__EXERCISE BRIEF__
Each line of the data holding "computer" should be found and copied.
*-*-*
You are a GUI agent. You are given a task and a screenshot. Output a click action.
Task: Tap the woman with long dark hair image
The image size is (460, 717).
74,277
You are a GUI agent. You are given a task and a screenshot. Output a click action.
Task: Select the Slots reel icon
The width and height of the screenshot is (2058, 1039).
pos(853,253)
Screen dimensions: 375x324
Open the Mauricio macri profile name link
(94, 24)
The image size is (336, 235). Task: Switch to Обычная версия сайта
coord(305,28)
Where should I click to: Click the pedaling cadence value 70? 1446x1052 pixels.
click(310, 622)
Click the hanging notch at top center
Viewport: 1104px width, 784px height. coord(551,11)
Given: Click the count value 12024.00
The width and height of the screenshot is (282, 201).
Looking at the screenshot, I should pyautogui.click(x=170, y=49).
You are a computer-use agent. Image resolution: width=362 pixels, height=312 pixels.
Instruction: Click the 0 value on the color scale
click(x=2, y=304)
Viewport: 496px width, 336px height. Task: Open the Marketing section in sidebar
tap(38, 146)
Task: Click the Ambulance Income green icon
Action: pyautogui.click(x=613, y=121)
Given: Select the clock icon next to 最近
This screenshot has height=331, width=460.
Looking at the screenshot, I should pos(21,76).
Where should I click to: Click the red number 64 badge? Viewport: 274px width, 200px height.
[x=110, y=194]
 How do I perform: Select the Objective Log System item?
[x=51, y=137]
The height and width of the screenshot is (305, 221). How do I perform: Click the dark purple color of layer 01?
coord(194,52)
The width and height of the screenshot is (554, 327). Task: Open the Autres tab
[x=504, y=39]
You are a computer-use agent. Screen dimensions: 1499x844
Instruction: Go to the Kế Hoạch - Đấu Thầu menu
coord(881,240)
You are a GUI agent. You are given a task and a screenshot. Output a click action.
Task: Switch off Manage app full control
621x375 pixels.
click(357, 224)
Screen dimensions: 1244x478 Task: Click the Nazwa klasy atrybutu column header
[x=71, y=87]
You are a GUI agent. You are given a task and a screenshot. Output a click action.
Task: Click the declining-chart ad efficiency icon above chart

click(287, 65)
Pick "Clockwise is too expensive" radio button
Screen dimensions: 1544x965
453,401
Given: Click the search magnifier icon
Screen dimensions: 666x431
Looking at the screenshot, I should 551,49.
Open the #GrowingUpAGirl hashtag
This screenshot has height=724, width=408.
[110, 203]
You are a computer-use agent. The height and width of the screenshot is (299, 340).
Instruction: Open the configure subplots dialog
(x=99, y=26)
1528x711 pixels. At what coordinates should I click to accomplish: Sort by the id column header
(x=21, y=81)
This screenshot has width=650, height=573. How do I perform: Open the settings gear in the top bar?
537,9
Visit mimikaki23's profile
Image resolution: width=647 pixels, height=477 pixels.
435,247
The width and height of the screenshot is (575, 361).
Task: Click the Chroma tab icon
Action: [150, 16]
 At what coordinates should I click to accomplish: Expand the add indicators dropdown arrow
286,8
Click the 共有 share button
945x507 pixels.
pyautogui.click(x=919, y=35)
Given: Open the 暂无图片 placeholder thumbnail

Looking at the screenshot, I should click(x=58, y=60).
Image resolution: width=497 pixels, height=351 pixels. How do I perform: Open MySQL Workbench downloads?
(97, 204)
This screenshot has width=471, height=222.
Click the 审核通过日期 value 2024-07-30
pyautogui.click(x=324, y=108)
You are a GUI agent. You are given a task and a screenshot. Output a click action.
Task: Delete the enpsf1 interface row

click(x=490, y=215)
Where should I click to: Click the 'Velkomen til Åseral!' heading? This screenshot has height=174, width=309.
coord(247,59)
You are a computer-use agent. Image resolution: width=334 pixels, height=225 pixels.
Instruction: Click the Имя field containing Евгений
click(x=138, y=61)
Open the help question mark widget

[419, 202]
*-*-*
__YOUR RESPONSE__
You are a computer-use agent. Image resolution: width=362 pixels, height=312 pixels.
You are a computer-use agent. Screen dimensions: 1499x844
You are a computer-use agent. The height and width of the screenshot is (299, 340).
You are a computer-use agent. Image resolution: width=334 pixels, height=225 pixels.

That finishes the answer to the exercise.